Seitenauszug.
★ ★ ★ ★ ★

# taz.de -- Haushaltsdebatte zum EU-Stabilitätspakt: Merkel verteidigt ihren Deal
       
       > Bundeskanzlerin Angela Merkel gibt sich bei der Haushaltsdebatte
       > streitlustig. Sie will Defizitsündern das Stimmrecht entziehen, doch dazu
       > müssten EU-Verträge geändert werden.
       
 (IMG) Bild: Zwei, die sich einig sind: Angela Merkel und Nicolas Sarkozy.
       
       BERLIN taz / dapd | Angela Merkel war, wie schon bei der Haushaltsdebatte,
       ziemlich streitlustig. Und redete gleich zehn Minuten länger als geplant.
       Vizekanzler Guido Westerwelle hatte intern ihren Kurs beim
       EU-Stabilitätspakt als zu weich kritisiert. Andere EU-Staaten halten
       Merkels Kurs, Defizitsündern künftig das Stimmrecht in der EU zu entziehen,
       hingegen für nicht akzeptabel. Doch Merkel schien das nicht anzufechten.

★ ★ ★ ★ ★

Gezeigtes Material.
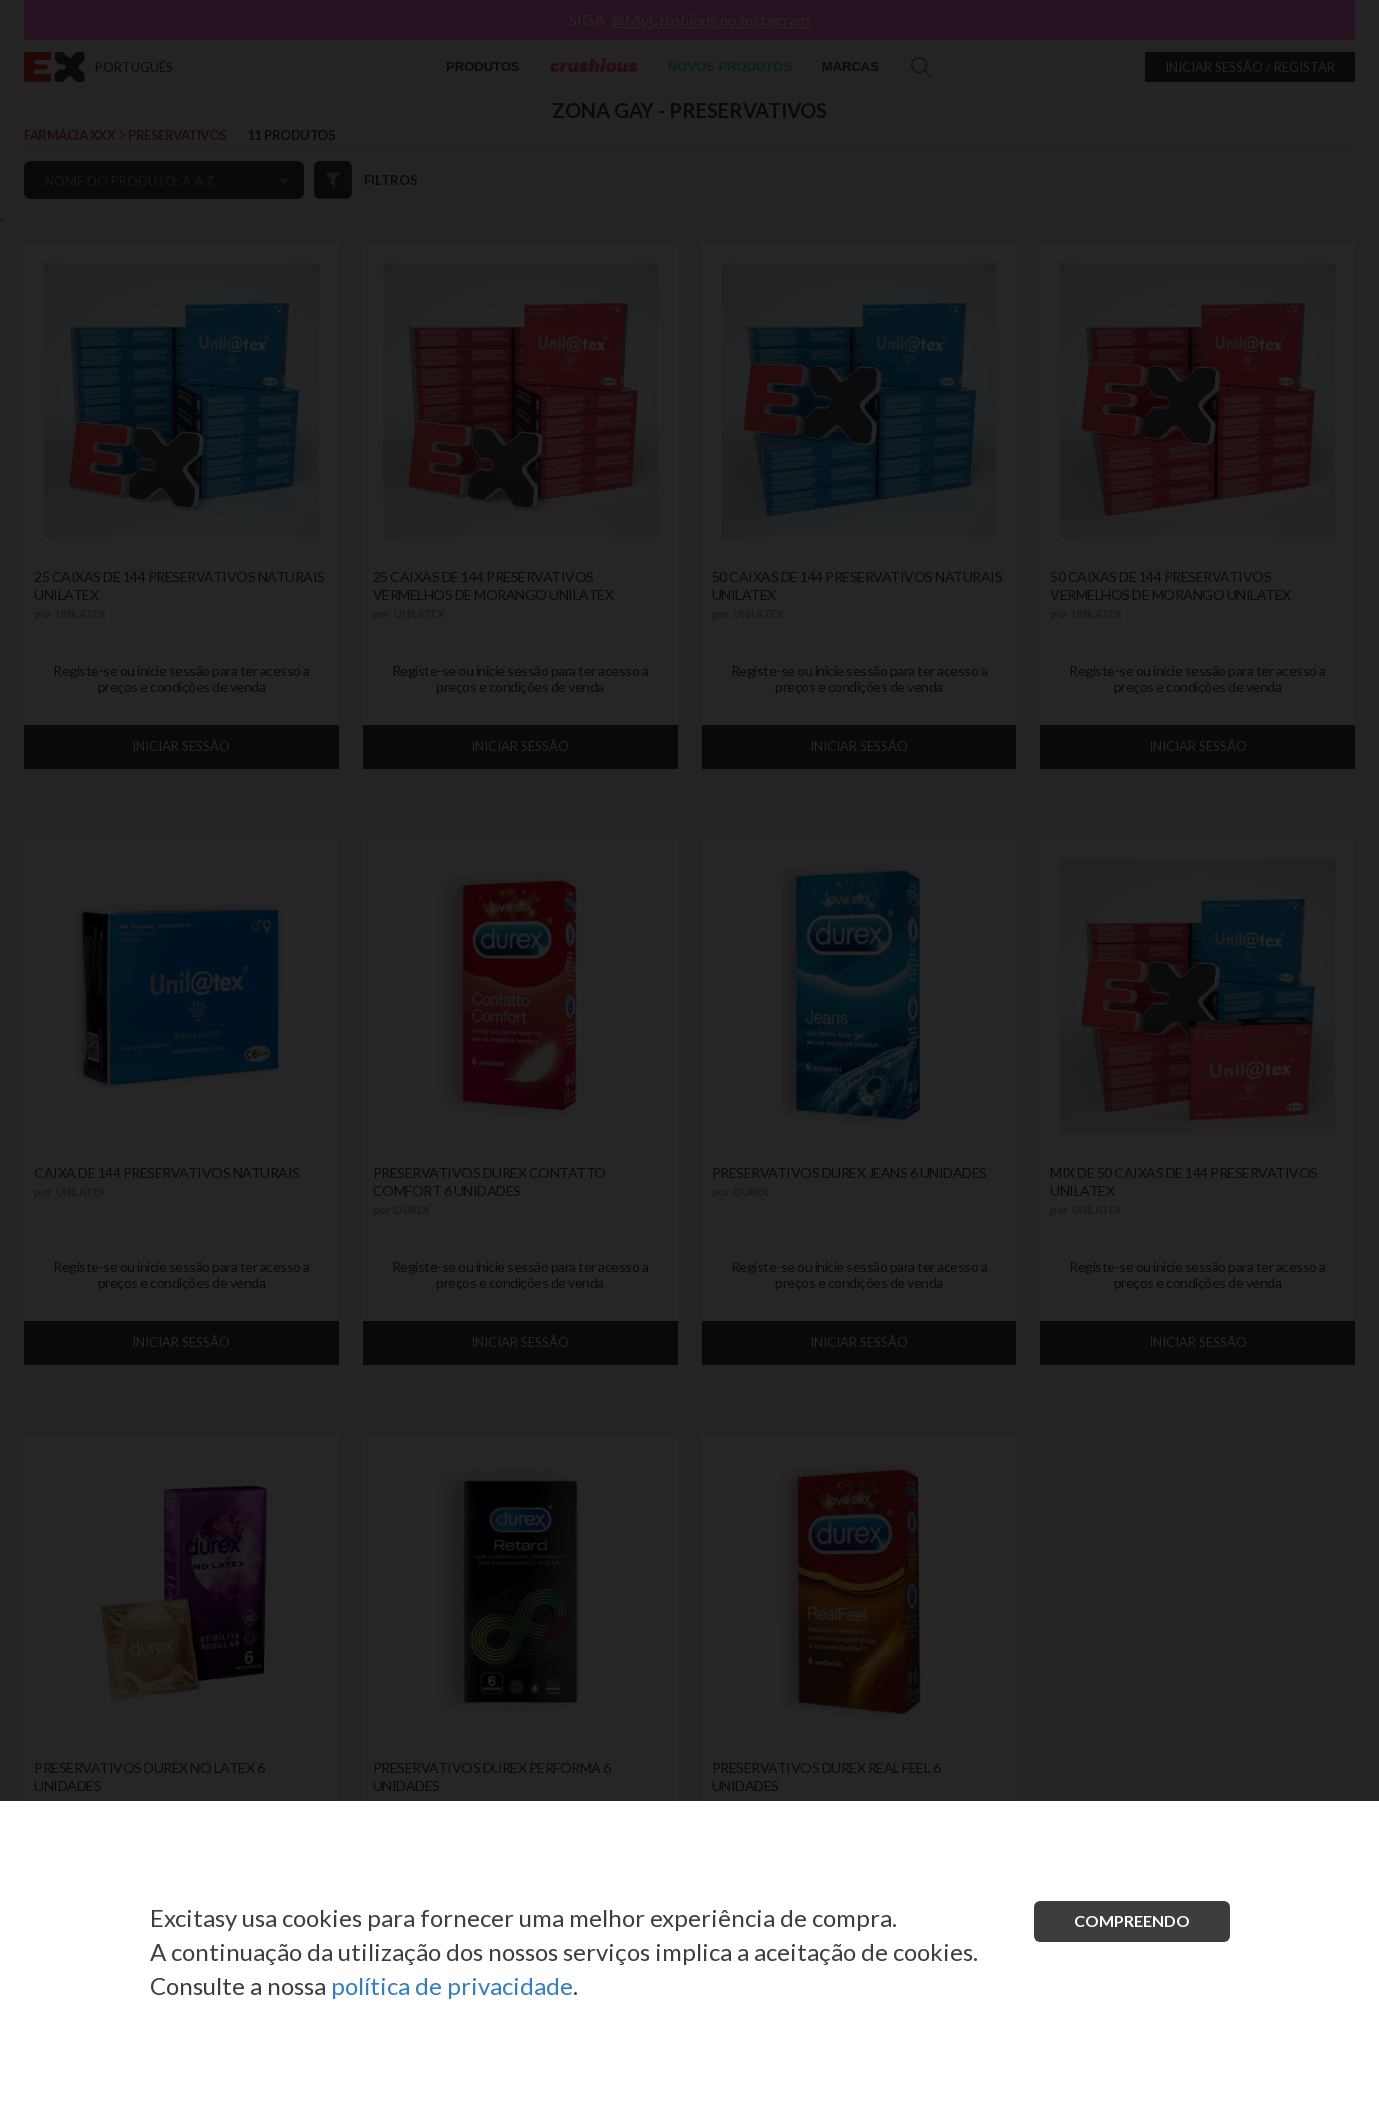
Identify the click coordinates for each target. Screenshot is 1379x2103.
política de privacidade (452, 1985)
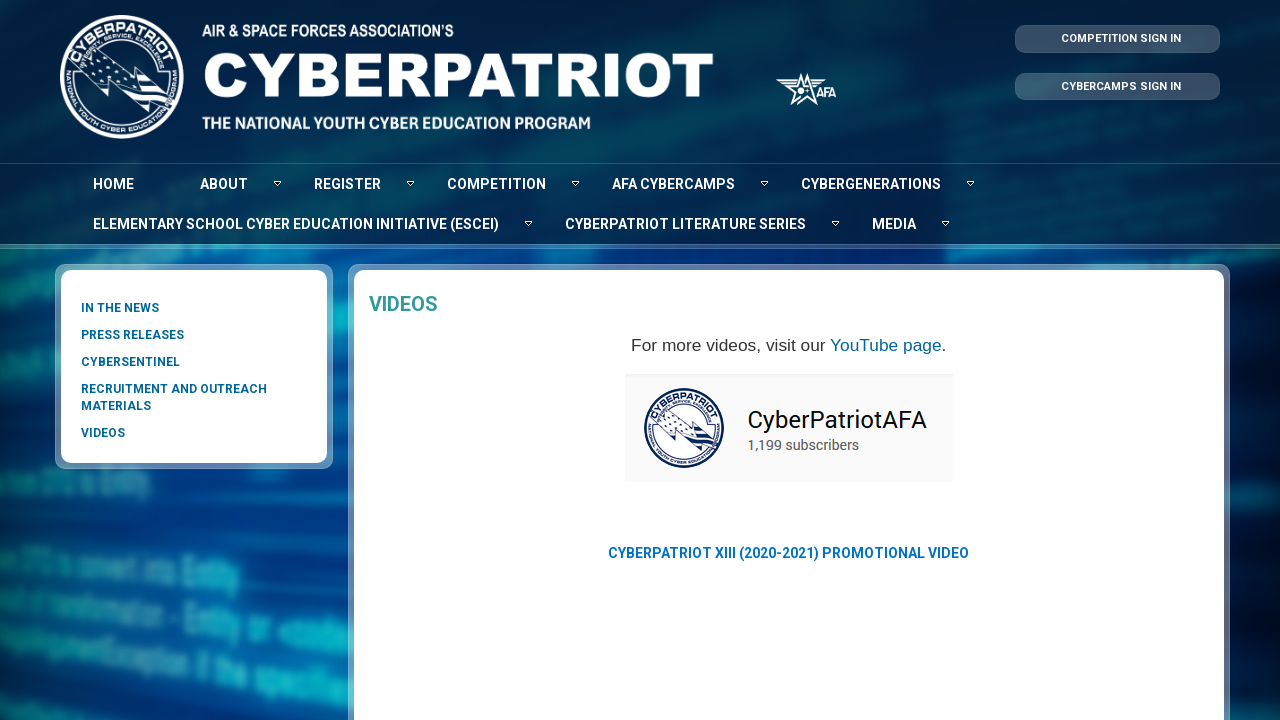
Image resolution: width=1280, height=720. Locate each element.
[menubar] (640, 204)
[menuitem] (113, 184)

★ ★ ★ ★ ★

Die Aufgaben.
1 – Übertragen Sie aus dem Artikel wortgetreu den Abschnitt, der mit „# taz.de -- Haushaltsdebatte“ beginnt und sich bis einschließlich „EU-Verträge geändert werden.“ erstreckt.
2 – Nennen Sie sämtliche Personen, die im Artikel mit Namen erwähnt werden.
Die Daten entstammen einer anderen Quelle als der Artikel.

Ergebnisse.
1 –
# taz.de -- Haushaltsdebatte zum EU-Stabilitätspakt: Merkel verteidigt ihren Deal
       
       > Bundeskanzlerin Angela Merkel gibt sich bei der Haushaltsdebatte
       > streitlustig. Sie will Defizitsündern das Stimmrecht entziehen, doch dazu
       > müssten EU-Verträge geändert werden.

2 – Angela Merkel, Nicolas Sarkozy, Guido Westerwelle